In a recent opinion from a Texas court, a defendant’s request to suppress incriminating evidence was denied. The defendant had been previously found guilty of murder, and part of the evidence used against him in court was gunshot residue (sometimes called GSR) found in his vehicle. The defendant tried to argue that the GSR was improperly used as evidence because the detective who found the GSR did not obtain a warrant, specifically stating that he was going to be searching for GSR in the vehicle. The court denied this argument, affirming the lower court’s judgment and denying the defendant’s appeal.
The Facts of the Case
According to the opinion, a shooting occurred one morning in January 2018 outside of the victim’s apartment complex. The victim’s wife heard gunshots and found her husband dead outside of their apartment, but the shooter ran away before she was able to see him.
The defendant quickly became the main suspect in the police department’s investigation of the crime.
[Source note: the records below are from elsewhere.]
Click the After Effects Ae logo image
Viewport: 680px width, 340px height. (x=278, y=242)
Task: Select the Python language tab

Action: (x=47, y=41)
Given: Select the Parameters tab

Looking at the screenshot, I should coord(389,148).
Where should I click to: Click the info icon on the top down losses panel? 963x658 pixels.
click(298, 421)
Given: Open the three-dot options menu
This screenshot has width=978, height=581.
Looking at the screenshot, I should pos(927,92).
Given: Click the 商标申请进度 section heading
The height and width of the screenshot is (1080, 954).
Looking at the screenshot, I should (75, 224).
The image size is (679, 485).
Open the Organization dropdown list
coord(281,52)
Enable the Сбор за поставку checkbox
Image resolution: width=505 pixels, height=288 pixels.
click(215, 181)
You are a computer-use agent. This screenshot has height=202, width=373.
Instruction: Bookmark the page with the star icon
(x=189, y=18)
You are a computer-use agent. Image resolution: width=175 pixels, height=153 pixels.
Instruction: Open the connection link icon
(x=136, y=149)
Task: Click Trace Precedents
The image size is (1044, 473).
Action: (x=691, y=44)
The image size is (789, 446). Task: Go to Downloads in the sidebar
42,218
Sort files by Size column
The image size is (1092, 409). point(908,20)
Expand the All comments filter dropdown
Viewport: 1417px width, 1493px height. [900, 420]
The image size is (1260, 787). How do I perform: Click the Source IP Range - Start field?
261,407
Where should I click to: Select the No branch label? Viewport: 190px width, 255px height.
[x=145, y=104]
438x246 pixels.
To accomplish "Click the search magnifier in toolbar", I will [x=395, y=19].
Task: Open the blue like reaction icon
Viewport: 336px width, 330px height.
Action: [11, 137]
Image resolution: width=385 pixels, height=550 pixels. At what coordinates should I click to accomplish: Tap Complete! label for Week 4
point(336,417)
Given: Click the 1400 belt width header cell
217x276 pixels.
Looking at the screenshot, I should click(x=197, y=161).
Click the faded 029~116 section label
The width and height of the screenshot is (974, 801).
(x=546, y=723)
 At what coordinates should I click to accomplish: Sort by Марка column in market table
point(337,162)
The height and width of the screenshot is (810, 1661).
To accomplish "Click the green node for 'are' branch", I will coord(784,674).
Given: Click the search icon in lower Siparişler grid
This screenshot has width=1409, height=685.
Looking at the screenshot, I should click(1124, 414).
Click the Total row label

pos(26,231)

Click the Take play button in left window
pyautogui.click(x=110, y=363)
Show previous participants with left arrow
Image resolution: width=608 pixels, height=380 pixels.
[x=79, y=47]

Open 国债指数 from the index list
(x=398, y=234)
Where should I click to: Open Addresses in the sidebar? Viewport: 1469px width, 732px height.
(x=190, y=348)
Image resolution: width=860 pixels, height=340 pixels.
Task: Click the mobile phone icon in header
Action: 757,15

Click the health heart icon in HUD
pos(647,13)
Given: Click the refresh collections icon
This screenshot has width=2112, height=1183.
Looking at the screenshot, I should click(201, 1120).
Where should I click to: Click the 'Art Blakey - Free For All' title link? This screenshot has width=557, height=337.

Other apartment complex residents described the shooter and the shooter’s vehicle to detectives, which led investigators to the defendant himself. There was also testimonial evidence presented that the defendant and the victim had been arguing at work the day before the shooting, which gave detectives reason to believe the defendant had a motive to commit the crime. Other witnesses told police officers that before he lost consciousness, the victim had been uttering a name to people around him that sounded like the defendant’s first name.